Welcome to Postcards From China, a series of delicious snapshots from my summer in China and Taiwan.
Item: Xiaolongbao (XLB), or “soup dumplings”
Flavor: Sweeter soup than the Chinese-American versions
I took a weekend trip to Shanghai just for the food. It was an eight-hour high-speed bullet train ride from Xiamen–but well worth it.
I craved the saucy braised pork, egg sautéed with tomato, and of course–the xiaolongbaos. In America, we tend to refer to them as “soup dumplings,” but I avoid that term because soup dumplings, or tang bao, is an entirely different type of dumpling.
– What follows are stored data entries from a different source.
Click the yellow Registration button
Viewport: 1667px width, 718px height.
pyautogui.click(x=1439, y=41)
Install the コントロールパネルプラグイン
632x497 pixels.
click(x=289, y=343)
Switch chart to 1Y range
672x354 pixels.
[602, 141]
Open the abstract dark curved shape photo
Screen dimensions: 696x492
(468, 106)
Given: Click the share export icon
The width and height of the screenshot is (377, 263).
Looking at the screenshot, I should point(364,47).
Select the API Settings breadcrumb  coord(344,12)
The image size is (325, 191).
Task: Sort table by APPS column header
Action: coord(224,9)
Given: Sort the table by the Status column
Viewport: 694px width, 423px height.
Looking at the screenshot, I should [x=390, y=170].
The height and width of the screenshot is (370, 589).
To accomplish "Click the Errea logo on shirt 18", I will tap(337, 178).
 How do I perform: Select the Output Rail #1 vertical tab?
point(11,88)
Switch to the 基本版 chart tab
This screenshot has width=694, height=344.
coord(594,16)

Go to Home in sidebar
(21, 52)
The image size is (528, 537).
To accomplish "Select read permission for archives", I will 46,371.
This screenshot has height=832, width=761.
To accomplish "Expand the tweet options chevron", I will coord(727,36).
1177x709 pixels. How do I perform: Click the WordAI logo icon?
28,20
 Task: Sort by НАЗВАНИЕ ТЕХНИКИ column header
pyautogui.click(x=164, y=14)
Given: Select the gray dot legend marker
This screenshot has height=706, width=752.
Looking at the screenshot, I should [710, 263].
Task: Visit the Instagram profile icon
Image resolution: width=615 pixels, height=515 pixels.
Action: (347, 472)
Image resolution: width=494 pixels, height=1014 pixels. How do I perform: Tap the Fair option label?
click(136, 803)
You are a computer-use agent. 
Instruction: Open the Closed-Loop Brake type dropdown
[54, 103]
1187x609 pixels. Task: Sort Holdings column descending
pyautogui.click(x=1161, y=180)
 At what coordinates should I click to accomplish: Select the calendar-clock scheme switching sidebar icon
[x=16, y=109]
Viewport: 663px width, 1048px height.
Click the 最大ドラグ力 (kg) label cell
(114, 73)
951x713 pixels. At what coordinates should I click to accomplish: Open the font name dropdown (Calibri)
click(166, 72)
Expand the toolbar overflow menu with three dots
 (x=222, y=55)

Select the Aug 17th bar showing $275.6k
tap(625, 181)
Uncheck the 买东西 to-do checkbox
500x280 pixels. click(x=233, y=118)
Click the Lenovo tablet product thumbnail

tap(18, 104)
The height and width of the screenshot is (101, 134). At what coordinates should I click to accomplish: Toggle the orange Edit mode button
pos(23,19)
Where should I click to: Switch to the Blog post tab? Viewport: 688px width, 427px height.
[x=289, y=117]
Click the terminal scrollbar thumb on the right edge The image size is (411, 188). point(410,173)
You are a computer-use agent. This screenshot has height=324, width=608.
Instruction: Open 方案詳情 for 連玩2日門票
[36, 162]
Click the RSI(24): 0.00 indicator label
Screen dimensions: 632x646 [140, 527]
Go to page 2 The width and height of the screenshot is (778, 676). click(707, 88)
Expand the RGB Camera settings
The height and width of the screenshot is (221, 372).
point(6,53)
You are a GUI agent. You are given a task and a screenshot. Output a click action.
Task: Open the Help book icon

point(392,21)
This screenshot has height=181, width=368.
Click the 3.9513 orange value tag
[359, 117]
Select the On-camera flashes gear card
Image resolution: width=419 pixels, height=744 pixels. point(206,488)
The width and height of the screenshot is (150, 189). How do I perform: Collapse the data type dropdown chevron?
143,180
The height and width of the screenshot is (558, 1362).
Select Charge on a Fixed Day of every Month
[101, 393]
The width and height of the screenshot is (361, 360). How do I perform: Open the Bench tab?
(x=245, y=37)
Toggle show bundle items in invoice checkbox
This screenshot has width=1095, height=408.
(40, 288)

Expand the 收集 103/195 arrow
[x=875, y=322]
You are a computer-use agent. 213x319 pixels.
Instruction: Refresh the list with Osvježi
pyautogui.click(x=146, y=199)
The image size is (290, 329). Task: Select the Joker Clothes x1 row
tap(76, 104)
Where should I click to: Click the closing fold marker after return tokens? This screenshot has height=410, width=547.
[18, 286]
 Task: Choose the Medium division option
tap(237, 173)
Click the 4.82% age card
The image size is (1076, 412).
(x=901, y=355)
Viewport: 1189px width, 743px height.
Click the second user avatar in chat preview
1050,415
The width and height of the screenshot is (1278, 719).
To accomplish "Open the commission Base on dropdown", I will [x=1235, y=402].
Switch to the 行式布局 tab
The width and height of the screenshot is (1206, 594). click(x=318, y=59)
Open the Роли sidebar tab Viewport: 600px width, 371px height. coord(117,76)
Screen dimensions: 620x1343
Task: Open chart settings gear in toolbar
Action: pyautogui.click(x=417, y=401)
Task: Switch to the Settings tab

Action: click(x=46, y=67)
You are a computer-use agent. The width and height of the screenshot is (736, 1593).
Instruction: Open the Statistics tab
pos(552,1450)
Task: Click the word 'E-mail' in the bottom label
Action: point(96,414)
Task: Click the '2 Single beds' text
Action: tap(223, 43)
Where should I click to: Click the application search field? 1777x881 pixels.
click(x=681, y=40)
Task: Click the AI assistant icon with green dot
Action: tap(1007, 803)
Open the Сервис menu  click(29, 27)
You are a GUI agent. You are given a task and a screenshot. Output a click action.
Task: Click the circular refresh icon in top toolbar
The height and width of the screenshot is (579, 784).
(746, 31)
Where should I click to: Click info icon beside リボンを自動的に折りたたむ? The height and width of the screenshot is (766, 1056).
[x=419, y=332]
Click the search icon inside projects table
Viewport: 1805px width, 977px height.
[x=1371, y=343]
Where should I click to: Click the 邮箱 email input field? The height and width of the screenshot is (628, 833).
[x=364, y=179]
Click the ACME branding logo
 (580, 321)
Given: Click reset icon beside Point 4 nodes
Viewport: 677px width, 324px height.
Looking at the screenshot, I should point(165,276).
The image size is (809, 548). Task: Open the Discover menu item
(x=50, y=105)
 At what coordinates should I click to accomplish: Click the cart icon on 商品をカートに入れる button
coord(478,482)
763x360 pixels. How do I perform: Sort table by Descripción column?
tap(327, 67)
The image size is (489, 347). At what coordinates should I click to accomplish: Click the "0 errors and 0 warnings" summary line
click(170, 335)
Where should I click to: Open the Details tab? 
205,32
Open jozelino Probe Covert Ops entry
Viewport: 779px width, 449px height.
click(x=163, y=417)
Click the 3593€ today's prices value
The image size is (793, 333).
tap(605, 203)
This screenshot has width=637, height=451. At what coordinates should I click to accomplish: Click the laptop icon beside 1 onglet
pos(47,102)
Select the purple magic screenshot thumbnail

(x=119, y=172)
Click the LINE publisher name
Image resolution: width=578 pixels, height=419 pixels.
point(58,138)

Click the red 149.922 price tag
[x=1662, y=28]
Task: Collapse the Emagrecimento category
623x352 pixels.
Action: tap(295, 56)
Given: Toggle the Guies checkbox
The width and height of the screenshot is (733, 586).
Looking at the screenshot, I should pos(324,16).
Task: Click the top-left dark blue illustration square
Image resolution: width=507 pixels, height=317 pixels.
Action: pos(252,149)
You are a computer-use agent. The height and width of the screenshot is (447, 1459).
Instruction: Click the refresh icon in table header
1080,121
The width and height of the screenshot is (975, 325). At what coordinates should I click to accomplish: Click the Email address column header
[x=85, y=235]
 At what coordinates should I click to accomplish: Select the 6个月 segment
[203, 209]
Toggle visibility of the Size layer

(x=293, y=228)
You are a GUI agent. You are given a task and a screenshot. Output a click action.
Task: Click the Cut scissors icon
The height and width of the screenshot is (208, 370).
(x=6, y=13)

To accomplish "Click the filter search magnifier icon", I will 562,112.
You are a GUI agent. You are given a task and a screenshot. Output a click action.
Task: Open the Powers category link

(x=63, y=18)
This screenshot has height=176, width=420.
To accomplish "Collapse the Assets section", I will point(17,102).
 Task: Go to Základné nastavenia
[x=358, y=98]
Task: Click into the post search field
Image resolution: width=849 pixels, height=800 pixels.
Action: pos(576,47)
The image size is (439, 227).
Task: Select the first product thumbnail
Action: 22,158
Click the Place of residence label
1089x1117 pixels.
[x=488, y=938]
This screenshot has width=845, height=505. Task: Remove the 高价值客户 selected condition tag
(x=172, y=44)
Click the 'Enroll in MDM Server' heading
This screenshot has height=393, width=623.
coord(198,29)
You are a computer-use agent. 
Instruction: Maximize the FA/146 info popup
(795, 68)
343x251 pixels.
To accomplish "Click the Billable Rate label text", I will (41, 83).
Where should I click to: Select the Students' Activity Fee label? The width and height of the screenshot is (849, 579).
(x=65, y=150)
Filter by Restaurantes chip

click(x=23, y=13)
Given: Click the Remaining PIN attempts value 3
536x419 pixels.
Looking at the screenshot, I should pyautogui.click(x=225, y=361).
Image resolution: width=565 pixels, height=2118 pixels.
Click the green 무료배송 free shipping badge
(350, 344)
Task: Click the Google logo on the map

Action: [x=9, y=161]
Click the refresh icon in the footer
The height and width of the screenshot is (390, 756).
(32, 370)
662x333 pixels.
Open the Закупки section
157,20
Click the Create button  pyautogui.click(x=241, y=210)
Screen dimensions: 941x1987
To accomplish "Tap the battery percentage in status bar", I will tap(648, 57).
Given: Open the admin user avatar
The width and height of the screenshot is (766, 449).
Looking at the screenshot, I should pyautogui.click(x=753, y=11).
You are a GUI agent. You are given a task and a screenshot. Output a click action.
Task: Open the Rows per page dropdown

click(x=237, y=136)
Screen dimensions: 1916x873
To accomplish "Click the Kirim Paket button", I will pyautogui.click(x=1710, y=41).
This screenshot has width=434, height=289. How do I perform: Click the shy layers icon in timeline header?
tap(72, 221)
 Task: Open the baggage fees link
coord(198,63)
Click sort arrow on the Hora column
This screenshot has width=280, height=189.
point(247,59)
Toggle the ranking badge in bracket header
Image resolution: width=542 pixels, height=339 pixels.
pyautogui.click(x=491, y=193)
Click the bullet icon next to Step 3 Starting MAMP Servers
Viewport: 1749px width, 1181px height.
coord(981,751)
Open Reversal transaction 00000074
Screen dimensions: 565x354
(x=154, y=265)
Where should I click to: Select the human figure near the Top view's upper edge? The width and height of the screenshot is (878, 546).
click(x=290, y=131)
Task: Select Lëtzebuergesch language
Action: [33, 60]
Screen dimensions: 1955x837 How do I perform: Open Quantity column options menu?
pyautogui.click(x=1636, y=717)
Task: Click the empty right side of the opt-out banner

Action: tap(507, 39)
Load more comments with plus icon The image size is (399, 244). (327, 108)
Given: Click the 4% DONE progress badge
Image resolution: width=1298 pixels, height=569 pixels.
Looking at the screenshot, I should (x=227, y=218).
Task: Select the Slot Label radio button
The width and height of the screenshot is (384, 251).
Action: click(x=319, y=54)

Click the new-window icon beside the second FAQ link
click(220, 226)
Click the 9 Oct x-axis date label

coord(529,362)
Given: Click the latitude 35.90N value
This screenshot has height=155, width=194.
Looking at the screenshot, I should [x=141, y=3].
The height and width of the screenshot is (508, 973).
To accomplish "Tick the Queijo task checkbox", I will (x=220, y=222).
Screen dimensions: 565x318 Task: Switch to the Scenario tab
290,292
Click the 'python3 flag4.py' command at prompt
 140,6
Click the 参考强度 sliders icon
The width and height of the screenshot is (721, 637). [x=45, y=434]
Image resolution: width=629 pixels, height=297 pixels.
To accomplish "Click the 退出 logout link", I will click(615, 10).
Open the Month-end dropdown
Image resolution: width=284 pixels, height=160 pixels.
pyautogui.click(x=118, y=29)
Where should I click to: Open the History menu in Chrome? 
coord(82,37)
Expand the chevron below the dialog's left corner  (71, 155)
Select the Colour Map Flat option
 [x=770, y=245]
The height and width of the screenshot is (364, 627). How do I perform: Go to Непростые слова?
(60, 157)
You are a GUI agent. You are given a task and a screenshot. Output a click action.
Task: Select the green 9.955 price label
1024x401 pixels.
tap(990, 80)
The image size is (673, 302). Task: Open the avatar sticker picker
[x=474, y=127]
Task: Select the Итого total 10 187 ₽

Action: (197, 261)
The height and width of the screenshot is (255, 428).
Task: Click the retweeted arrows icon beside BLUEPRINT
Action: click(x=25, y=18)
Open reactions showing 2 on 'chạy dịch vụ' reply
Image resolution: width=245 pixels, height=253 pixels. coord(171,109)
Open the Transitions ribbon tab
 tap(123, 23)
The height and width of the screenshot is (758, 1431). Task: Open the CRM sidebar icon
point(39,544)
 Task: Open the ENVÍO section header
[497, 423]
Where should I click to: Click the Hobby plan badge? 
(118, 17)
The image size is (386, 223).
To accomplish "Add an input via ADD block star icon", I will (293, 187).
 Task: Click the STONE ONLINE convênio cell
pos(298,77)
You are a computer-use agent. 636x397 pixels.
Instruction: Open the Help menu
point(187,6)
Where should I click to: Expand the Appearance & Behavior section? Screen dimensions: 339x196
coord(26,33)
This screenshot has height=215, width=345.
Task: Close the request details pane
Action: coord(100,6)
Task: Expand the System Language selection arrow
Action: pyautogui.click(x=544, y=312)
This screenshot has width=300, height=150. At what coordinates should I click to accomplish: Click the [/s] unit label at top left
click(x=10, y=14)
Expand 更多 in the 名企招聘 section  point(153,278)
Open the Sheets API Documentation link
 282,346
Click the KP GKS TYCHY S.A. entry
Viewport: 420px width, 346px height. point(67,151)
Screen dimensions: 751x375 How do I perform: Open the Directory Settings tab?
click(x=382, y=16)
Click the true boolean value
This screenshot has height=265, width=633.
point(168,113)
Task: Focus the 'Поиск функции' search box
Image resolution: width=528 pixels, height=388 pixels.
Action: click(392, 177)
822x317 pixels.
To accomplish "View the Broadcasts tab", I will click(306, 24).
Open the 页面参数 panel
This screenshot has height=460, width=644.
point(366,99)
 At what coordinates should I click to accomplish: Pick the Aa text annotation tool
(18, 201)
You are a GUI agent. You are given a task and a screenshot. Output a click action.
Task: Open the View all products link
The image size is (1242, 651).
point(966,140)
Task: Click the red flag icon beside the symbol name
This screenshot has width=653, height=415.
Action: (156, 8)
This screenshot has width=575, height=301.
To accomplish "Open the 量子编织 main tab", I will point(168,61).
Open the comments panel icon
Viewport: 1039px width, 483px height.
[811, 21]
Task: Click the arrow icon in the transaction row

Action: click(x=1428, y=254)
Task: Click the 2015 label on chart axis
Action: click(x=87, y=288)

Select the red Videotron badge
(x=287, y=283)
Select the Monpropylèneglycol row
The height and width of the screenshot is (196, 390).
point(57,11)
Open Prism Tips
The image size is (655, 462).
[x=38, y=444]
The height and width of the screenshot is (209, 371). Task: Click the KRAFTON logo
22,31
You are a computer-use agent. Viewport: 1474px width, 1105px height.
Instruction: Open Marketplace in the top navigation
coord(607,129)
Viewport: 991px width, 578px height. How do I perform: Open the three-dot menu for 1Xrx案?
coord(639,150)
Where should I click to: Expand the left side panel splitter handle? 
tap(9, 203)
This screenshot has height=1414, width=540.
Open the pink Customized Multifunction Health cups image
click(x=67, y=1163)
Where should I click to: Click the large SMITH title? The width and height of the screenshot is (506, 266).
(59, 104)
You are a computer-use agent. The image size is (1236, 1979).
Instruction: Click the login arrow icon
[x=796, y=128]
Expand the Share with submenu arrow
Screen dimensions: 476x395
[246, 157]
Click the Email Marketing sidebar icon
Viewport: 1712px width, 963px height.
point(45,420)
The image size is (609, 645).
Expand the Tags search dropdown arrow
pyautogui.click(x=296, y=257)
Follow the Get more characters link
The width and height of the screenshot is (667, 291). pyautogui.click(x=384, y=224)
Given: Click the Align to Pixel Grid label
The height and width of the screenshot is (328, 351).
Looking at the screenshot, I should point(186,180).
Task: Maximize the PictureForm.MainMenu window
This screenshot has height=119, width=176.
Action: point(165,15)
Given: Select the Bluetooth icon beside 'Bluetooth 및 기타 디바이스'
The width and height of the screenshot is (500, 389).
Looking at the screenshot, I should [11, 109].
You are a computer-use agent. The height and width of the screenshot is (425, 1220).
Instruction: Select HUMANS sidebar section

The history and “what is a real XLB” debate has been dragged out on plenty of articles and food forums already. The technicalities are complicated and can encompass everything from the thickness of the skin to the number of XLBs served (traditionally 10). But according to CNNGo: “In a tangbao, the dumpling will sag between your chopsticks because of the soup. For a Shanghainese xiaolongbao, the filling should be like one big meatball with a bit of soup. The skin should be a bit thicker than tangbao, but not as thick as in shengjian (pan-fried dumpling).”
I hit up two “authentic” locations in Shanghai, and compared to a lot of the XLBs I’ve sampled in New York, the soup is much more flavorful (a hint of sweetness), and the skin is much thicker. We tried the pork and crab varieties.
Unfortunately, there were no spoons provided. But after a couple of awkward tries and dealing with scalding hot soup in my mouth, I figured it out. Either wait for the XLB to cool down and pop the entire thing in or for those who are less patient: Bite the skin, suck the soup out, and then eat the entire thing.
Now unlike previously featured dishes, xiaolongbaos are easy to find in the city. But the closest you can get to the Shanghainese versions is probably at Nan Xiang Xiao Long Bao (named after the area in Shanghai where XLB apparently originated).